Recent data show state coronavirus 'hotspots' Arizona, Texas, Georgia could be turning corner
Arizona COVID hospitalizations plunge, Georgia deaths are at 3-month low, and Texas shows signs of peaking.
Data out of three key U.S. states show encouraging signs for the coronavirus pandemic here, with two recent COVID-19 hotspots showing signs of turning a corner while one of the earliest states to reopen recently posted its lowest daily death toll in three months.
Arizona and Texas, which have been in the national spotlight for the past month due to rising coronavirus infections and hospitalizations, both appear to have possibly turned a corner in their respective outbreaks over the past week.
Of the two, Arizona is the more encouraging. The state's coronavirus dashboard indicates that daily new infection numbers in the state have declined steeply since a high on June 29. Daily death numbers have likewise fallen sharply since since their later peak on July 7.
More evidence on the state's dashboard gives further, tentative, indication that the state may be on the downward tail of its outbreak: The "number of positive or suspected inpatient COVID-19 patients" in the state's hospitals have been significantly declining for a week now.
From a peak on July 13 of 3,517, the total number of coronavirus inpatients in the state had dropped on seven out of eight days to 3,041 on Monday, before a slight uptick on Tuesday brought the total to 3,094.
The weeklong reduction in inpatients is by far the most sustained decline in inpatient COVID-19 numbers since the state began keeping track in early April.
The state's survey of "COVID-like-illnesses" in inpatient populations has also shown notably decreasing numbers, peaking at 20.9% on June 28 and dropping to just 12.8% of visits on July 12 (those numbers are updated roughly every week).
Texas appears to hit peak, begin possible decline
Texas, which had also been beset by significant infection rates over the past month and a half, has also been evincing tentatively encouraging signs in the last week or so that the virus may be on the wane there.
Texas's COVID-19 dashboard shows that total statewide hospitalizations, which had been growing steadily since early June, leveled off about a week ago, rising and falling along statistically insignificant lines for about the last eight days.
Further encouraging data can be found at the ground level: The Texas Medical Center — the largest medical complex in the world, and one at the center of the hard-hit Houston area — has recorded a marked decline in new daily hospitalizations over the past twelve days. As of Tuesday afternoon, the health complex was projecting a two-week decline of COVID-19 occupancy in its hospital beds if current trends continue.

▶ _Task list_
A - Transcribe the passage of the coronavirus hotspots article starting with "The weeklong reduction" and going on through "last eight days.".
B - Go on with the article on coronavirus trends in Arizona, Texas and Georgia from the point where it stops.

▶ _Information supplied_
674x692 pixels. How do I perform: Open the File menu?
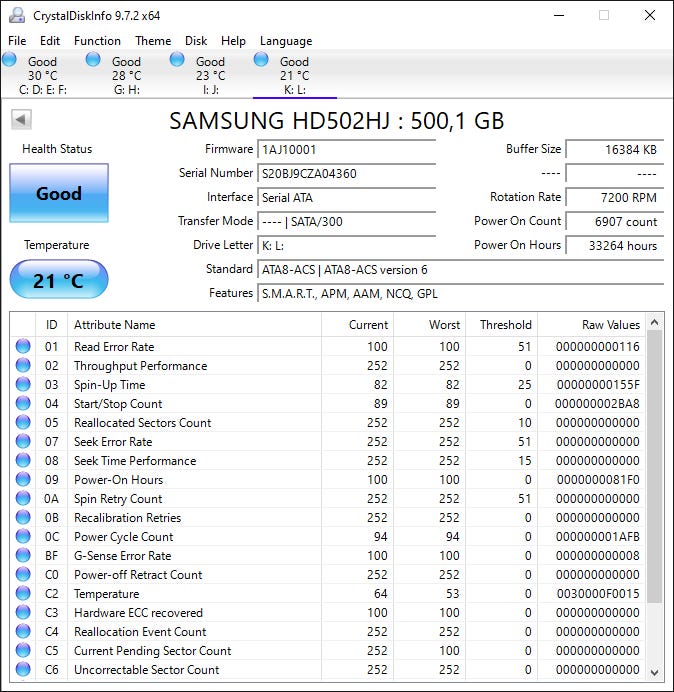17,41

▶ _Task-by-task results_
A -
The weeklong reduction in inpatients is by far the most sustained decline in inpatient COVID-19 numbers since the state began keeping track in early April.
The state's survey of "COVID-like-illnesses" in inpatient populations has also shown notably decreasing numbers, peaking at 20.9% on June 28 and dropping to just 12.8% of visits on July 12 (those numbers are updated roughly every week).
Texas appears to hit peak, begin possible decline
Texas, which had also been beset by significant infection rates over the past month and a half, has also been evincing tentatively encouraging signs in the last week or so that the virus may be on the wane there.
Texas's COVID-19 dashboard shows that total statewide hospitalizations, which had been growing steadily since early June, leveled off about a week ago, rising and falling along statistically insignificant lines for about the last eight days.

B -
The state over the past several days has also recorded a marked drop in the percentage of positive tests. Cases and fatalities are still elevated. However, due to the methods Texas uses to report COVID-19 data, it is not certain that those elevated numbers are representative of the pandemic's progress there. Department of State Health Services spokeswoman Lyndsey Rosales confirmed on Tuesday that the dashboard "reflects the date of when the case or death was reported to DSHS," not necessarily when COVID symptoms first manifested or when a patient actually died.
Georgia continues to see declining death rate
Georgia was among the first states to begin the reopening process at the end of April. The state was sharply criticized at the time for what commentators and public health officials said was a too-hasty economic resumption.
Yet the state on its coronavirus dashboard is recording the lowest number of fatalities of the past three months: As of July 7, the state's seven-day moving average of deaths was 15.8, the lowest since late March and down from a mid-April peak of over 43 average daily deaths. (The state does not certify data within the most recent two weeks of records, stating that the information may be incomplete due to a lag in reporting.)
Mirroring trends elsewhere in the U.S. and the world, the state's sharply declining fatality rates over the past two and a half months stand in marked contrast to its skyrocketing case numbers there: As of July 7, the seven-day average of new cases was 3,223, up from around 680 at the beginning of May.
The low deaths come even as the state has recorded increasing COVID-19 hospitalizations, from a low of below 800 in June to over 3,100 as of Tuesday afternoon.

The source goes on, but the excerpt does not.